Apolonia Sokol at work
Apolonia Sokol at work

“At one point when we are filming and Apollonia is painting herself in the mirror, we are both doing a painting and a film on the same subject,” she notes. “And I remember when Apolonia’s teacher was doing one of the first critiques and he said, ‘Your world is so filled, so filled with objects, it’s so filled with friends, nightmares, dreams.’ And it was crazy because he was describing the images that I was recording, in a way. So it was like this meta thing.”

Scenes in Los Angeles provide a sinister element in the film, as Apolonia is courted by a Mephistophelian figure in the art world, one Stefan Simchowitz, a big shot who orders her around and appears intent on colonizing her talent for his own pecuniary benefit. He’s the type of guy who, when he coughs, doesn’t bother to cover his mouth.

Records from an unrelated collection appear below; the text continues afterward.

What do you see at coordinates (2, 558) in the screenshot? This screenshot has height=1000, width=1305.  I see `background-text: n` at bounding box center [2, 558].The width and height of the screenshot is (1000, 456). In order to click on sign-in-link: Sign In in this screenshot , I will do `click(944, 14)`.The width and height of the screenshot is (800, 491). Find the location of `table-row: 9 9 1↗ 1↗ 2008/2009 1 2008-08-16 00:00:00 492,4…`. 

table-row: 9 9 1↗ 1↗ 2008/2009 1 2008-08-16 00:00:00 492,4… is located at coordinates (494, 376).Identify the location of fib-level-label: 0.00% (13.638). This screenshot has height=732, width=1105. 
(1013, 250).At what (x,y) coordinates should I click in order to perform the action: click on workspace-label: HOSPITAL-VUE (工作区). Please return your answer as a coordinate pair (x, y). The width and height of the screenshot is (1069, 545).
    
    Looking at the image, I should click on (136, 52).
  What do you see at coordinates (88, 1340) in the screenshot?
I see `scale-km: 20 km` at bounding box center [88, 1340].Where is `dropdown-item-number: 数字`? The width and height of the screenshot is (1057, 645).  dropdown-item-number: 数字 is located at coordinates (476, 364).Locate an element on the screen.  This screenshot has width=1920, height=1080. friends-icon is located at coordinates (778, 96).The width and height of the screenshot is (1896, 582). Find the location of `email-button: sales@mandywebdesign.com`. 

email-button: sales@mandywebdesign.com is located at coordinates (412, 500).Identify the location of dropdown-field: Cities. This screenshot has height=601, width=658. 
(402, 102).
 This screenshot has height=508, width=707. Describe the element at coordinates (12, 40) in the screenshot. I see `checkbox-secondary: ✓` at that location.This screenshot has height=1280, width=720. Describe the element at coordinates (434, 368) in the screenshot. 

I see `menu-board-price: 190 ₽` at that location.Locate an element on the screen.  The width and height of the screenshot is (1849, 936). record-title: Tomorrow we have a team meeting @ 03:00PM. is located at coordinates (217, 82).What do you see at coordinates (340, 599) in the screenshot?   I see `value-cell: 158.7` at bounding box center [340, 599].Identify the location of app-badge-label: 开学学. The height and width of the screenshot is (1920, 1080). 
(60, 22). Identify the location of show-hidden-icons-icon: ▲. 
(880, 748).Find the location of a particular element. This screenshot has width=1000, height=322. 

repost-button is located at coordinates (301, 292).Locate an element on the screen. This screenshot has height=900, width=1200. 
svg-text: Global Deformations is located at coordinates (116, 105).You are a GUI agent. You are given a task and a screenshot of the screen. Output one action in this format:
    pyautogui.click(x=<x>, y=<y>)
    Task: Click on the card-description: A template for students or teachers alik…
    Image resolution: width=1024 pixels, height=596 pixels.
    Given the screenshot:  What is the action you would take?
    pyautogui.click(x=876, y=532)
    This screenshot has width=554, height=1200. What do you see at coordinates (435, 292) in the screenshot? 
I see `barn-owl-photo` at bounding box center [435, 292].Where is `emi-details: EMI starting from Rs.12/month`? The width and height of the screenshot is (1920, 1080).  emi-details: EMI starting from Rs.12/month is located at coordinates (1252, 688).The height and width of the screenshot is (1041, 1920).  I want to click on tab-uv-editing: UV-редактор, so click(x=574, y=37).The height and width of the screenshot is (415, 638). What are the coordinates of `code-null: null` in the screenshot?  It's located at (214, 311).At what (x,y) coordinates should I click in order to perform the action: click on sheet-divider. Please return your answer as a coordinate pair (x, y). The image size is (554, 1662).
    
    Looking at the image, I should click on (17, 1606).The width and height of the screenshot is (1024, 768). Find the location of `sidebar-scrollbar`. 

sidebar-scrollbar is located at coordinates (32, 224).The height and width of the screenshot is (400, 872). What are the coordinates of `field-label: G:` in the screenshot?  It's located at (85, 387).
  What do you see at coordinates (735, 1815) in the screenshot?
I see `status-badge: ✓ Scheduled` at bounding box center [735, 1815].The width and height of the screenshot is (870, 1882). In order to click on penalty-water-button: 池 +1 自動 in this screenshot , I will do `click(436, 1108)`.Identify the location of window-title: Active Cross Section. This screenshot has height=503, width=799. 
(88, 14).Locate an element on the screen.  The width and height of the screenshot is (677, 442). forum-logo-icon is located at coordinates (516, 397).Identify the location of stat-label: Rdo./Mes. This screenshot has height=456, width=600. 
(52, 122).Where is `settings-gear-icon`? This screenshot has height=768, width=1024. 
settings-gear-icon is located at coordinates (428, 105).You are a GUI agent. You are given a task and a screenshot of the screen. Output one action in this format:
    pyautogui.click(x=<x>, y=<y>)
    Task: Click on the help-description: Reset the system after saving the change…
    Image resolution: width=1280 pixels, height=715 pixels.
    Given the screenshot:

Will Apolonia escape his clutches or lose her soul? (Will she escape Harvey Weinstein’s clutches, for that matter? Yes, the then-untouchable movie titan makes a near appearance in the film).

Director Lea Glob
Director Lea Glob

As Apolonia rises in the art world, Glob’s life evolves; she marries and becomes pregnant. In this subtle cinematic two-hander, the director represents the path not taken by Apolonia, into motherhood. But Glob’s journey almost ends there – she develops a near-fatal infection after giving birth. When she voiced concerns to hospital staff she was ignored.

“Even though I asked for help, it wasn’t discovered,” Glob says. “If you alienate people, for instance, women, and you have these false images of let’s say pregnant women, that they’re hysterical, you don’t listen. And in a healthcare system it’s really dangerous.”

In their own way, in this pas de deux, Glob and Sokol have circled the same reality – the pernicious effect of living in a society dominated by the male gaze and male prerogatives.

“I understood something,” Glob says about her experience in the hospital seeing her personhood as a woman denied. “I think how the relationship between the images of our bodies and the words you tell on people, how that really is actually a kind of violence. It was important also to take these taboos on the body and for me to bring that into the film,” through Apolonia’s art.

Artist Apolonia Sokol
Apolonia Sokol

Apolonia, Apolonia centers the female gaze – both of the filmmaker and the artist in her work. Sokol depicts the female body without shame – not as objects of beauty for the male fantasy, but as frank, sometimes stark corporeal beings.

“I really wanted to invite people into not only watching a woman and her journey from a distance,” Glob has said, “but also to think with us, Apolonia and me, as we matured, and to be part of that experience of going into this life, taking these steps that you do when you are young, navigating these notions of status and different starting points in life as a young woman and artist.

“I think if we edited the film without my own story, the film dramaturgy of ‘a woman overcoming obstacles’ would have sent us in the wrong direction, and this is not the story I wanted to tell.”

Apolonia, Apolonia earned the Best Documentary Award at last year’s International Documentary Festival Amsterdam (IDFA), as well as prizes at festivals in Hong Kong, CPH:DOX in Copehagen, Sofia, Bulgaria, Gothenburg, Sweden, Artdocfest in Moscow, and Millennium Docs Against Gravity and Łódź Film Festival in Poland, among others. It was nominated for Best Documentary at the European Film Awards over the weekend.

“I had to grow as a person to complete this film, in a way,” Glob has said. “From sexuality, to grief, to love, to sex, to ambition, to doubt, to suicide, to religion. Apolonia was challenging everything. And at the end of the day, that’s what I am most proud of with this film. We are not evading taboos, we are bringing them to the fore, and I hope we do that with care.”